ANYWAY, the general idea got sparked by a conversation the 'Yang crew has about the multiverse. One of my favorite ST:TNG episodes is Parallels, in which a ton of Enterprises from different multiverses wind up in the same universe - including one in which the Borg are winning, and one in which a Will Riker who failed to save Picard from the Borg gets to see him alive and well in another reality. So I did some what if thinking. What if Sam doesn't get resurrected by Lazarus? What if the reapers are winning? And what if a Sam from another universe - who never met Kaidan because there wasn't a Kaidan for him to meet - magics the Kaidan who never got him back into his universe, in which the reapers haven't made themselves known yet?
It sounded like a REALLY fun character study of Sam - what makes him Sam - and what changes about him when you change the major events of his life that shape him? While also being an opportunity to flip the script, and make Kaidan the enigmatic, closed off person that Sam has to figure out. With the underlying very sappy theme, "There was a universe in which Sam didn't have Kaidan, and one where Kaidan didn't have Sam, so the universe fixed it."
I am sure that is way more than what you wanted to know, so as a thanks for putting up with it, here's the snippet you requested:
~
Karin Chakwas lets out a shaky breath as the biofeeds stabilize and the patient’s breathing returns to normal. She takes a moment to let her own breathing return to normal. She glances over her shoulder at Sam, who still sits in his chair, staring at the hand now lying limp and loose under his.
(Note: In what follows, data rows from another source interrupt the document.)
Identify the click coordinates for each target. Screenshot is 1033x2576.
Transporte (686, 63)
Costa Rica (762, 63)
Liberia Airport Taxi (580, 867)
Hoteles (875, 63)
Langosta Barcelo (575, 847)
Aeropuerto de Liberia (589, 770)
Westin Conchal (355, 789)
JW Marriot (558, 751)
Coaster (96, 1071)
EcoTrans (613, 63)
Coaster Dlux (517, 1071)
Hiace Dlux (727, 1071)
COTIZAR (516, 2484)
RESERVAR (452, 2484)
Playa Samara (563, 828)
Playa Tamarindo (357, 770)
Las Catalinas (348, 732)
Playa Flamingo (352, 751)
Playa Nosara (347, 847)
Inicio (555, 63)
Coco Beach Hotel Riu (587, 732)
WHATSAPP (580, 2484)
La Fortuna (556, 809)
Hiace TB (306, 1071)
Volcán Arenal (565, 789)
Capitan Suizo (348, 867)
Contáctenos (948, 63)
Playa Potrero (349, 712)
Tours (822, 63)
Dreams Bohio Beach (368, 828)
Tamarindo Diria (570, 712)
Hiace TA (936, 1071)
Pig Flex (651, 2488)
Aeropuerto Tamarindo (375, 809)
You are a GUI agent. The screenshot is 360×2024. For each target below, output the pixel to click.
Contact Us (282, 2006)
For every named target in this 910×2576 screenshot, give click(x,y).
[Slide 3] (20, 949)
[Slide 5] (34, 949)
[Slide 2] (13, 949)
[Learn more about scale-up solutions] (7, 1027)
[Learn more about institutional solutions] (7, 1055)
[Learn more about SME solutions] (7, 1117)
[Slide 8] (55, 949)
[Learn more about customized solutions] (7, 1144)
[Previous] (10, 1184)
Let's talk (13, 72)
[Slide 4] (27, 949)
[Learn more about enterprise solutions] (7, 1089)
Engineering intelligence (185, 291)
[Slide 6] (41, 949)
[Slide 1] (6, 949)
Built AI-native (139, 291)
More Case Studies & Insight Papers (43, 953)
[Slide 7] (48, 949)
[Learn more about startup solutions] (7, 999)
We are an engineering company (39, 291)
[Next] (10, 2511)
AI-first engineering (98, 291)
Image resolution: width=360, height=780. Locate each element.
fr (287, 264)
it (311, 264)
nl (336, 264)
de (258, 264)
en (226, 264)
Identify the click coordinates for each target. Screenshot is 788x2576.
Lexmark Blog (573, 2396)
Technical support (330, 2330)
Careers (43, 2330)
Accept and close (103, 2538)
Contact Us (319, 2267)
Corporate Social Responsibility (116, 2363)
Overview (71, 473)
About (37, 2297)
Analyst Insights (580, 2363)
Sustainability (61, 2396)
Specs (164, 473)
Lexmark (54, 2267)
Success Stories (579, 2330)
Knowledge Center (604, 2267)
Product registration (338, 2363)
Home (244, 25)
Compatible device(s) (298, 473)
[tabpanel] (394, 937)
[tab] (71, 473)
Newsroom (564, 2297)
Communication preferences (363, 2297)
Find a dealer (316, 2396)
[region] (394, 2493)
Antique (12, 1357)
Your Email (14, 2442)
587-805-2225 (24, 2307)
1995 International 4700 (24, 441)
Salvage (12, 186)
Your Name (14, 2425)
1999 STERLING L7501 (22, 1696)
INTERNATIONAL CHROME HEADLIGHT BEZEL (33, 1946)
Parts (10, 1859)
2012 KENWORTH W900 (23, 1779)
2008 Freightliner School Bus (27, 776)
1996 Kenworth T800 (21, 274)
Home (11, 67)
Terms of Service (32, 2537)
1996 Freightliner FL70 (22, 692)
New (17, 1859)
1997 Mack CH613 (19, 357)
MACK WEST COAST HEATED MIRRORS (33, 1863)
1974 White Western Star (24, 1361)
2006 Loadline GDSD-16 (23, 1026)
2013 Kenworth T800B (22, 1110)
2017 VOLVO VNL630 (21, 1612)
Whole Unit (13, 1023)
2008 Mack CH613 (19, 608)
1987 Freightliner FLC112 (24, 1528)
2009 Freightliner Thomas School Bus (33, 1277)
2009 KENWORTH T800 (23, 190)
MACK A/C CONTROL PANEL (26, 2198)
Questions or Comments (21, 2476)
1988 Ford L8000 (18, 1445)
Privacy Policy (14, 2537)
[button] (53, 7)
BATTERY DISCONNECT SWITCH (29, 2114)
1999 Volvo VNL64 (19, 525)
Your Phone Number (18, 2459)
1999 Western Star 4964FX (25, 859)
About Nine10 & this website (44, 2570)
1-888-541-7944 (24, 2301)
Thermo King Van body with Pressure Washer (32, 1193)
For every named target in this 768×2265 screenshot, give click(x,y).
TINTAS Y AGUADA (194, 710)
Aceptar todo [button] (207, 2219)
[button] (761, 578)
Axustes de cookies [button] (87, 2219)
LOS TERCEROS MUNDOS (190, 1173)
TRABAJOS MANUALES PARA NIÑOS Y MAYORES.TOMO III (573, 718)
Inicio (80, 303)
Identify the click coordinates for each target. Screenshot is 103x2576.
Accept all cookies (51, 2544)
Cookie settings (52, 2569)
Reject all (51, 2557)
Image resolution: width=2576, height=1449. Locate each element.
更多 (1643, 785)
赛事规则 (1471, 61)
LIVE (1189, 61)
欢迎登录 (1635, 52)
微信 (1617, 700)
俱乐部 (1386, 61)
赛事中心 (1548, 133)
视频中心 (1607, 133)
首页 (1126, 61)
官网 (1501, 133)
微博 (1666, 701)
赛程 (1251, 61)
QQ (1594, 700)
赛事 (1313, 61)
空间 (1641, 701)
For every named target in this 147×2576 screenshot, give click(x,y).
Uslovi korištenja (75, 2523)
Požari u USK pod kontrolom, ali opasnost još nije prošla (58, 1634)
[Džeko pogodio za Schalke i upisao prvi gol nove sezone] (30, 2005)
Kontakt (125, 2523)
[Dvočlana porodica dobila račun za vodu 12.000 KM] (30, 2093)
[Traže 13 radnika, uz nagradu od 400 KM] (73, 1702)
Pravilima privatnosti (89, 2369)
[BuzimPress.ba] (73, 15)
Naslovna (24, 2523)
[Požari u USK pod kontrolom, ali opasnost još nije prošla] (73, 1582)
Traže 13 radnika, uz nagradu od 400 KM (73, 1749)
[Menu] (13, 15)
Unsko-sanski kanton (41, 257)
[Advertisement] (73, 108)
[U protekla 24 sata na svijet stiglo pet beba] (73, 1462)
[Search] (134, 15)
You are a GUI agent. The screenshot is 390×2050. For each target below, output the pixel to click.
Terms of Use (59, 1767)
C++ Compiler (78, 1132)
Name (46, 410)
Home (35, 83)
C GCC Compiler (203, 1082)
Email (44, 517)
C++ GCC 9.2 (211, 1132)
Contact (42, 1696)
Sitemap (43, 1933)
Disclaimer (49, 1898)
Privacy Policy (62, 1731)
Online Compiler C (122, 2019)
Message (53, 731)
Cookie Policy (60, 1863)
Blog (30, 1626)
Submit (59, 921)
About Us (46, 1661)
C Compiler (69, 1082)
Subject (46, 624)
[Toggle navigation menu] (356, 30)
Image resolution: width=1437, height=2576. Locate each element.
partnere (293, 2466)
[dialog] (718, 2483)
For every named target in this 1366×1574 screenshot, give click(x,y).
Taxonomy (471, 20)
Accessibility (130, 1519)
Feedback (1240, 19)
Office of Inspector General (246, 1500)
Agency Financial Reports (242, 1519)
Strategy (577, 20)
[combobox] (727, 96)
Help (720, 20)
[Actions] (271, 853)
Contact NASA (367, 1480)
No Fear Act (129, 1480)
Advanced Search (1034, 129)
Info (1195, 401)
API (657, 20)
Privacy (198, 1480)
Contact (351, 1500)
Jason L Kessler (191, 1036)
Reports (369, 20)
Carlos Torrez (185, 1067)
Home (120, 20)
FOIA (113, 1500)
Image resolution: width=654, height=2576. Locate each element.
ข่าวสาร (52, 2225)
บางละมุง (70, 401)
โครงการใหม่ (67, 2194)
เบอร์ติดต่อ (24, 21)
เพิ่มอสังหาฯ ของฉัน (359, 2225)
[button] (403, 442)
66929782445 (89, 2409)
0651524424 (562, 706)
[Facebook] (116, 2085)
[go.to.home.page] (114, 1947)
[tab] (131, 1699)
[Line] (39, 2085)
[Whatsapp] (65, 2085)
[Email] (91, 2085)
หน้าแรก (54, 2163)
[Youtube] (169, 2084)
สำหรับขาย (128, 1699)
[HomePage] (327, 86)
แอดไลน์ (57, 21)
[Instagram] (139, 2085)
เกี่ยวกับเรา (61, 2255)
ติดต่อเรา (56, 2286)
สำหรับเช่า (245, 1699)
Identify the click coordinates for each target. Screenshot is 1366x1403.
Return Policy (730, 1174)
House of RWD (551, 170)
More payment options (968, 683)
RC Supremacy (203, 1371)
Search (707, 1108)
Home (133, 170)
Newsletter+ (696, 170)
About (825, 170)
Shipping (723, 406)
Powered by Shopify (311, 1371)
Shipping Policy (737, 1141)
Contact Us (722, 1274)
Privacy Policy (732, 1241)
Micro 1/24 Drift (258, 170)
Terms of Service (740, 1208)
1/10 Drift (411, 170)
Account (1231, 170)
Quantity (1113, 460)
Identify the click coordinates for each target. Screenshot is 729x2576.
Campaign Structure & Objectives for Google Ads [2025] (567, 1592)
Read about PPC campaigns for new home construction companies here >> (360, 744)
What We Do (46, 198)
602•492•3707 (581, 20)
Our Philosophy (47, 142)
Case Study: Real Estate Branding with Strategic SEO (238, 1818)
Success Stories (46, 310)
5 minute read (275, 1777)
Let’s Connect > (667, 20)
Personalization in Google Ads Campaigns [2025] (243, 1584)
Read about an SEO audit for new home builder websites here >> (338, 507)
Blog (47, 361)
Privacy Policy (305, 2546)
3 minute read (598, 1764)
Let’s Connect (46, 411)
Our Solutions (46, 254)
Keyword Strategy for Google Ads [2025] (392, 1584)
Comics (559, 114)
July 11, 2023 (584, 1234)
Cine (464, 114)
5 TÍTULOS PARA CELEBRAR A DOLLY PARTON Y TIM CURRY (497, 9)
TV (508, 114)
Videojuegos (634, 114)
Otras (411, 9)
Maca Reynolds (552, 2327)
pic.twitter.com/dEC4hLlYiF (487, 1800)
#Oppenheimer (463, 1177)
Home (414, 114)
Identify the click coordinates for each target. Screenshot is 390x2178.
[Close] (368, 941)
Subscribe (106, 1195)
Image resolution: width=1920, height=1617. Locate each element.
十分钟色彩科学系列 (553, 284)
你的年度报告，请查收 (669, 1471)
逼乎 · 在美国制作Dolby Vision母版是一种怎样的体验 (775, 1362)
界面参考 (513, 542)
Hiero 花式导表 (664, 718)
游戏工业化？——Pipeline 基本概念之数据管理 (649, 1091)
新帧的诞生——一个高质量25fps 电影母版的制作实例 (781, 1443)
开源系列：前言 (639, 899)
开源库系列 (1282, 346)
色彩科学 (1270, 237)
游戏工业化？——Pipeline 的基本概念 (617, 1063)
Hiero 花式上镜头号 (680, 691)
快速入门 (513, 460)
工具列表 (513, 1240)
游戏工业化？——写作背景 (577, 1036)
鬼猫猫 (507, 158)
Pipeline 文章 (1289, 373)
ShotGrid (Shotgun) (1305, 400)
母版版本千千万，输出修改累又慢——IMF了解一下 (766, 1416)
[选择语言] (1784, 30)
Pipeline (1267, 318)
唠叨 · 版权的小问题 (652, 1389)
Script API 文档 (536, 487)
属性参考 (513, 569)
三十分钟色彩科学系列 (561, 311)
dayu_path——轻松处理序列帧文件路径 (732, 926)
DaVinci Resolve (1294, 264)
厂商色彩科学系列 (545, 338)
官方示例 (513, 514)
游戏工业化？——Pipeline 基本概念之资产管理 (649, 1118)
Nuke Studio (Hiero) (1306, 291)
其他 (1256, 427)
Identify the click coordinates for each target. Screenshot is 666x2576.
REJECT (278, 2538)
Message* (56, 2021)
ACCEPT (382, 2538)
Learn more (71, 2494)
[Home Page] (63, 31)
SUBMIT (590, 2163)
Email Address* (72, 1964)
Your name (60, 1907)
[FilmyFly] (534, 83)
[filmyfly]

It’s almost reassuring to know she isn’t the only one having a time of it.  
“Sam Shepard, I told you it was only a matter of time before I regretted the day you showed up in my clinic.”
“You did.” He tears his eyes away and slips his hand free, offering her a wan smile. “For what it’s worth…thank you. Hate to think about what would have happened if I brought him somewhere else.”
She worries her lip. You may still find out if we’re not careful. For years she’s turned a blind eye to the veritable parade of mishaps he’s brought through her clinic without asking why – the less she knows the better – but the ID on the genetic scanner won’t give her the luxury of feigned ignorance.
As it is, the fact she hasn’t already contacted the Alliance is going to put her in an uncomfortable position once they find out. But there are reasons you take leaps of faith, and one of those reasons is sitting in that chair.  
“In for a penny, in for a pound,” she says brightly. “I’ve listed him as a John Doe in the system for now, but it won’t be long before C-Sec starts asking questions.”
“And they won’t like the answers.” He rubs his nose with his hands, then props his chin on his fingertips. “I’ll get Garrus on it to buy us some time.”
A smile curves her lips. “Eventually, you may find Garrus’ limits when it comes to bending the rules.”
“Doubtful. And it sure as hell isn’t going to be today.”
“Sam,” she asks, because she has to. This time, she has to. “There have been no reports of weapons fire on the Presidium today. How—”
He smiles wryly. “How did someone who’s been dead over fifteen years wind up in your clinic with a bullet hole in his gut, ranting about the end of the world?”
“Well. I would have put it more delicately, but…yes.”